**Task instructions:** The entries below contain a line with "Instruction: Click Cast" and a line with "Sort by Vehicle". Quote exactly those two lines and all lines between them.

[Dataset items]
........
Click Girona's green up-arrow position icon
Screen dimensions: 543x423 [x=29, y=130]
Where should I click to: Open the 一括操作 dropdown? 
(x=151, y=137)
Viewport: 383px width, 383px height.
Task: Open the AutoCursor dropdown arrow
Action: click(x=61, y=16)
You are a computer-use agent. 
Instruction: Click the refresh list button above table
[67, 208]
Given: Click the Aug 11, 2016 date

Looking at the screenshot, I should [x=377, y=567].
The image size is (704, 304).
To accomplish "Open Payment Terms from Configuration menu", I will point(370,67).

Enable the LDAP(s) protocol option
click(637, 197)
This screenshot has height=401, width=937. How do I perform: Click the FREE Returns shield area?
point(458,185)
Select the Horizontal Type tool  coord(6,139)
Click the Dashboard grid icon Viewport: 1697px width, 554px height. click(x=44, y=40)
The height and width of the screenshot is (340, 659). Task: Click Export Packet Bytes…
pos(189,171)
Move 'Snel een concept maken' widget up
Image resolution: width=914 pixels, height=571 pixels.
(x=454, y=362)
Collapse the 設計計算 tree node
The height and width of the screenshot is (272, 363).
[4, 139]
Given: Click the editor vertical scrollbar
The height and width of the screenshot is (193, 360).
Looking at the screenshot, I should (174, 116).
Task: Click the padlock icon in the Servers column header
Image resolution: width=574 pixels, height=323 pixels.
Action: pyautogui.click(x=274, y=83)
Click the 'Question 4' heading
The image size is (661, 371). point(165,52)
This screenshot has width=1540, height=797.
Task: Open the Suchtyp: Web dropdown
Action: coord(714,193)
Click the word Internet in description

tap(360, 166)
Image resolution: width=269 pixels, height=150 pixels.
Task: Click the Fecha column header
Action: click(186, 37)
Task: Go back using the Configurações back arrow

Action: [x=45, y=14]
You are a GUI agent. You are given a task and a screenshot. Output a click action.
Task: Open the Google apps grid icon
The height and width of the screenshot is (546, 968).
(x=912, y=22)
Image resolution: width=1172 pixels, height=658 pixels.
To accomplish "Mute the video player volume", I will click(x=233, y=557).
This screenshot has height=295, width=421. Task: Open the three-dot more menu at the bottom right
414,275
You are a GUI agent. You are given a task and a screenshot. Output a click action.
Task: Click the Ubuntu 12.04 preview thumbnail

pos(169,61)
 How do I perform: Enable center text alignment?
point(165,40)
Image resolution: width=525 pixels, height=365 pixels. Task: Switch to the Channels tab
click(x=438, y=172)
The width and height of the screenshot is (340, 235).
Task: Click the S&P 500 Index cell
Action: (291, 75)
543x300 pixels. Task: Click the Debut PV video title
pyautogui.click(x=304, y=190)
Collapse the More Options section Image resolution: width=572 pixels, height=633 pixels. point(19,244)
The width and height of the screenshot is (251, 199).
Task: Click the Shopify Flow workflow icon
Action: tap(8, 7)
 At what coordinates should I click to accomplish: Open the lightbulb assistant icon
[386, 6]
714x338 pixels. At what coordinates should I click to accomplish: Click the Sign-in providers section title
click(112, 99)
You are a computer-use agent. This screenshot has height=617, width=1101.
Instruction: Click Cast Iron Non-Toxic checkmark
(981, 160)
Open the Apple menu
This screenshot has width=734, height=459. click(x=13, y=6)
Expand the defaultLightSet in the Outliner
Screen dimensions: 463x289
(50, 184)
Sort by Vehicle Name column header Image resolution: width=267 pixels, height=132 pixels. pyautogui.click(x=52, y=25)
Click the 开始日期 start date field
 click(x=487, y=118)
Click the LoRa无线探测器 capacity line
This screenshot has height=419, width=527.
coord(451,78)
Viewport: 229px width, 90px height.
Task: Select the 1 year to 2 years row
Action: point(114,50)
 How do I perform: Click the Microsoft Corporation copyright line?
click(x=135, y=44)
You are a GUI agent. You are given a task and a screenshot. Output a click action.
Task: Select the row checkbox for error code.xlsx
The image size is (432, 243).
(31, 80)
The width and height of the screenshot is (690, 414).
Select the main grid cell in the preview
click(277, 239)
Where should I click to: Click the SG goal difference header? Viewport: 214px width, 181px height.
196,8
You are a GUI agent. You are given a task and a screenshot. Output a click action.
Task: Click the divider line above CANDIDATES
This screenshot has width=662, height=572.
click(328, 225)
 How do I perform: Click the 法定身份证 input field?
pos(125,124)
........
**Problem solution:**
Instruction: Click Cast Iron Non-Toxic checkmark
(981, 160)
Open the Apple menu
This screenshot has width=734, height=459. click(x=13, y=6)
Expand the defaultLightSet in the Outliner
Screen dimensions: 463x289
(50, 184)
Sort by Vehicle Name column header Image resolution: width=267 pixels, height=132 pixels. pyautogui.click(x=52, y=25)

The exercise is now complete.